:: Provided text
Locomotives of essentially the same design were also purchased by private railway companies in Melbourne.

The first two of what later became the South Australian Railways A class of locomotives, built by Robert Stephenson and Company, England, arrived at Port Adelaide for the South Australian Railways in September and October 1868. A third, final locomotive arrived in 1873.

==Design==
The A class design was very similar to the well tank locomotives that Stephenson supplied to the Melbourne and Hobson's Bay Railway Company between 1854 and 1871. The main difference between the locos supplied to Victoria and those supplied to South
Australia was the size of the cab, with the Victorian locos having a very much smaller cab, with no side plates. Even then, the two windows on each side of the A class cab remained unglazed.

The three locomotives were the first broad gauge locomotives to be fitted with outside cylinders.

The drawings show locomotive no. 1 in its final form with fully enclosed cab, complete with glazed side windows, a boiler the same diameter as the firebox, a dome that is smaller in diameter but taller than the original, and a new funnel with a more conventional shape. Not evident is the alteration to the front spectacle plate by which two circular windows replaced the three windows originally supplied.

==Deployment==
When the railway line from Roseworthy to Forrester's (now known as Tarlee) was opened on 5 July 1869, it was intended that a pair of 2-4-0WT locomotives, not yet classified as A class, would operate on it. The rails were lightweight – 40 pounds/yard (20 kilograms/metre) – and soon after the line's opening in September 1869 it became evident that the locomotives were too rigid in their wheelbase and too heavy for the track. New F class locomotives, which entered service later in the month, took over the task.
::::
:: Extracted information
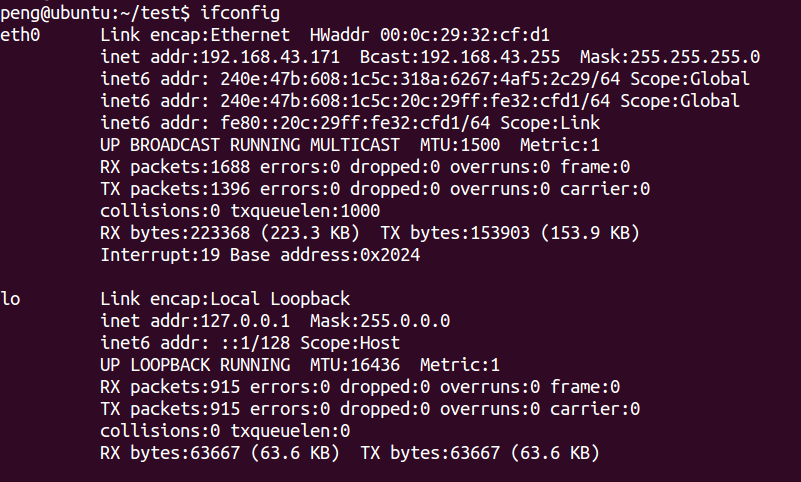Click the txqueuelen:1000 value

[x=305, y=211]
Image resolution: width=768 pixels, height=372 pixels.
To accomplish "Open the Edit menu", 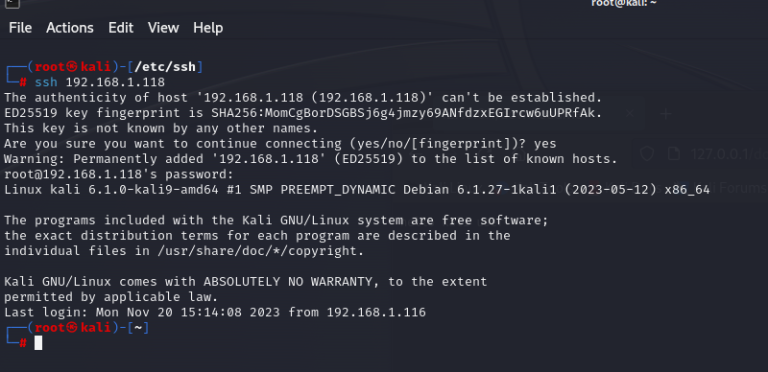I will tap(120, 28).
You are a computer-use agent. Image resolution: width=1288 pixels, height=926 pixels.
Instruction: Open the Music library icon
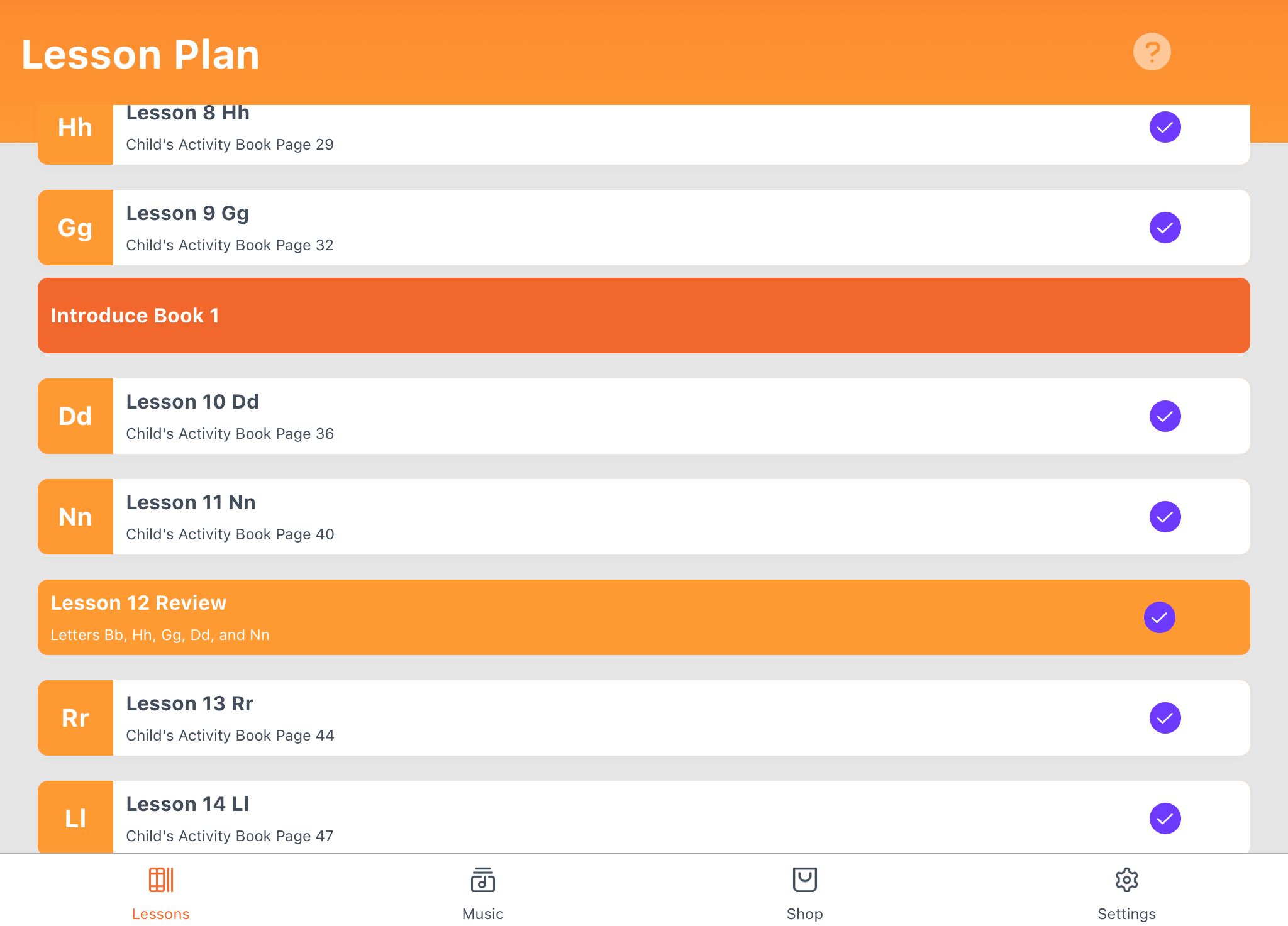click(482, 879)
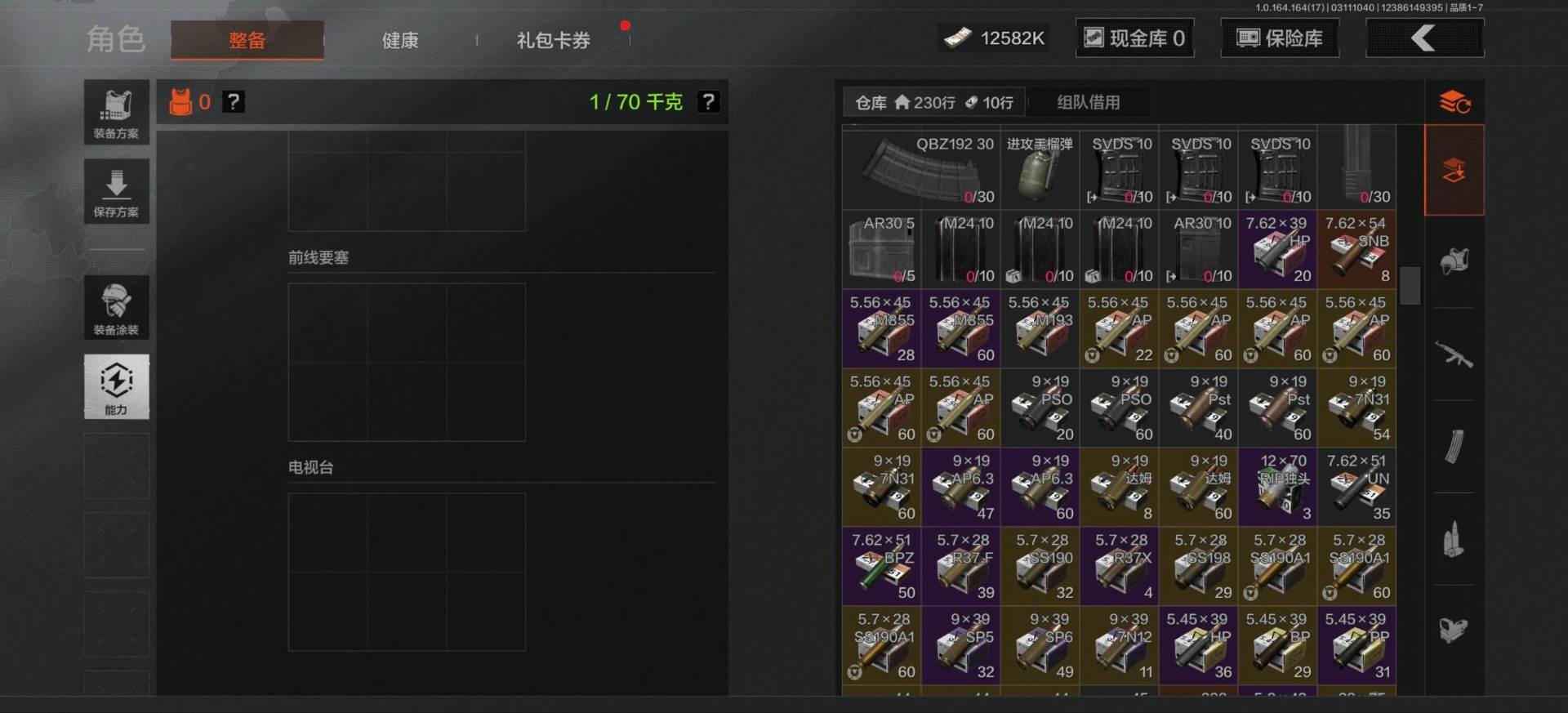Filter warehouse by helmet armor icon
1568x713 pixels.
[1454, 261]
::::
◆ **To do**
**A)** Reproduce the part of the locomotive text starting with "Locomotives of essentially" and going on through "cab remained unglazed.".
**B)** Summarize the locomotive text in two sentences.

◆ **Your responses**
**A)**
Locomotives of essentially the same design were also purchased by private railway companies in Melbourne.

The first two of what later became the South Australian Railways A class of locomotives, built by Robert Stephenson and Company, England, arrived at Port Adelaide for the South Australian Railways in September and October 1868. A third, final locomotive arrived in 1873.

==Design==
The A class design was very similar to the well tank locomotives that Stephenson supplied to the Melbourne and Hobson's Bay Railway Company between 1854 and 1871. The main difference between the locos supplied to Victoria and those supplied to South
Australia was the size of the cab, with the Victorian locos having a very much smaller cab, with no side plates. Even then, the two windows on each side of the A class cab remained unglazed.

**B)** Three A class locomotives built by Robert Stephenson and Company reached the South Australian Railways, two in 1868 and a third in 1873, and their design closely resembled the well tank locomotives Stephenson supplied to the Melbourne and Hobson's Bay Railway Company. A pair of them was meant to work the line from Roseworthy to Forrester's, but they proved too rigid in wheelbase and too heavy for its lightweight rails, so new F class locomotives took over.